Ma pratique s’articule autour de trois exigences qui se succèdent : penser, clarifier, exécuter. Aucune ne fonctionne sans les deux autres.
Tout projet commence par une zone floue. Un besoin mal formulé, une commande qui en cache une autre, un objectif qui ne dit pas son nom. La première responsabilité du designer n’est pas de produire — c’est de clarifier ce qu’il faut produire, et pourquoi.
Cette phase de cadrage est souvent celle que les clients pressés voudraient sauter. C’est aussi celle qui détermine 80% de la qualité finale du projet. Une identité construite sur un brief imprécis sera une identité fragile, quelle que soit la qualité de son exécution. Un site web conçu sans compréhension réelle des usages sera un site mort, aussi beau soit-il.

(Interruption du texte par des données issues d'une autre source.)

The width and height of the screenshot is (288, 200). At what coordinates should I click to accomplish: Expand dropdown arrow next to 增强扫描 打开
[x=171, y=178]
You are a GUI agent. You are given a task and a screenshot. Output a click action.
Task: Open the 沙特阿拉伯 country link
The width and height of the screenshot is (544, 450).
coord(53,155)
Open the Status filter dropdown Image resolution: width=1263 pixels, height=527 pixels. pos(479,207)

Conséquence concrète : je consacre toujours un temps significatif à la compréhension du contexte avant de proposer quoi que ce soit. Pas de maquettes en aveugle, pas de propositions au feeling. L’exploration visuelle vient après — et elle est d’autant plus rapide et pertinente qu’elle s’appuie sur un cadrage solide.

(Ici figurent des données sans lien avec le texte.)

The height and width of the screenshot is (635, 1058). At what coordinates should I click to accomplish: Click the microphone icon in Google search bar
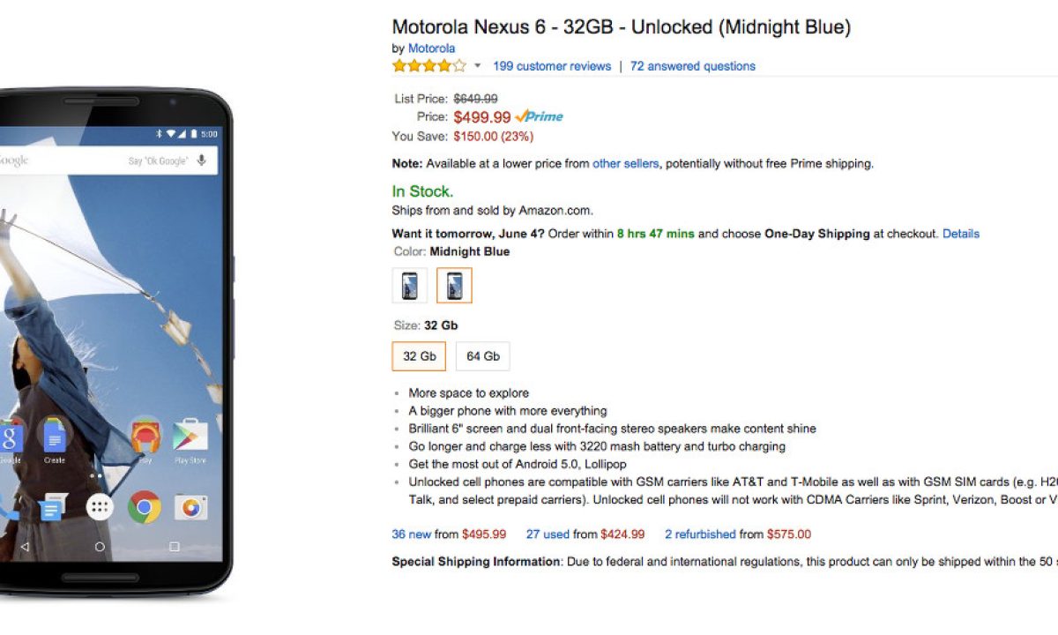(x=202, y=161)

Dans un environnement saturé d’images et d’informations, la clarté n’est pas une qualité esthétique parmi d’autres — c’est un choix éthique. Rendre quelque chose lisible, c’est respecter le temps et l’attention de celui qui le regarde. C’est aussi refuser la facilité du surplus : ajouter est toujours plus simple que retrancher.
Cette exigence de clarté ne signifie pas minimalisme ou pauvreté formelle. Un design dense peut être clair ; un design minimaliste peut être illisible. La clarté se joue ailleurs : dans la justesse des hiérarchies, dans la pertinence des oppositions, dans l’économie des moyens par rapport à l’objectif visé.

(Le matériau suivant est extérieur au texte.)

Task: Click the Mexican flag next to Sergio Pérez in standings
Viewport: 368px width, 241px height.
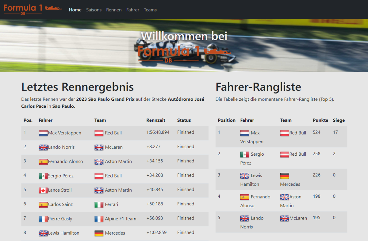Action: [x=244, y=154]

Conséquence concrète : je conçois chaque projet en interrogeant systématiquement ce qui peut être retiré sans perte de sens. Ce qui reste a une raison d’être. Cette discipline de la réduction structure mes identités, mes chartes, mes éditions — elle donne aux systèmes graphiques cette lisibilité qui leur permet de tenir dans le temps, et de résister aux déclinaisons faites sans moi.
Un projet bien pensé et bien cadré peut encore échouer à l’exécution. L’inverse n’est pas vrai : aucune qualité d’exécution ne rattrape un projet mal conçu. Mais la pensée, sans l’artisanat qui la rend visible, reste abstraite.
L’exécution, c’est le moment où la décision rencontre la matière — fichier, impression, pixel, écran. C’est un travail de précision qui demande une connaissance fine des contraintes techniques : comment un aplat se comporte en offset, comment une typographie tient à l’écran sur un smartphone de dix ans, comment un système couleur reste cohérent quand il passe d’un support calibré à un support qui ne l’est pas.
Cette dimension artisanale du métier est ce qui sépare un livrable qui fonctionne d’un livrable qui semble fonctionner. C’est aussi ce qui ne se voit pas dans un rendu de maquette — et qui se paie cher quand on ne l’a pas anticipé.
Conséquence concrète : chaque fichier que je livre a été pensé pour son usage réel, pas seulement pour son rendu en présentation. Les chartes incluent les règles qui évitent les erreurs, les fichiers sont structurés pour être repris par d’autres, les systèmes sont testés en conditions réelles avant livraison.
Ce que cela change.
Penser, clarifier, exécuter. Ces trois exigences ne sont pas un processus — c’est une posture. Elles déterminent comment j’aborde un audit aussi bien qu’une déclinaison de support, une refonte de site ou encore une production ponctuelle.
C’est aussi ce qui constitue, à mes yeux, la valeur spécifique du métier dans un environnement où la production graphique se banalise. Ce qu’un designer expérimenté apporte aujourd’hui ne se résume pas à la capacité de produire — c’est la capacité de décider, d’arbitrer, de tenir dans la durée. De penser pour son client, avec son client.
J’exerce le design graphique en indépendant, au sein du collectif Shebam et à travers le Formelier.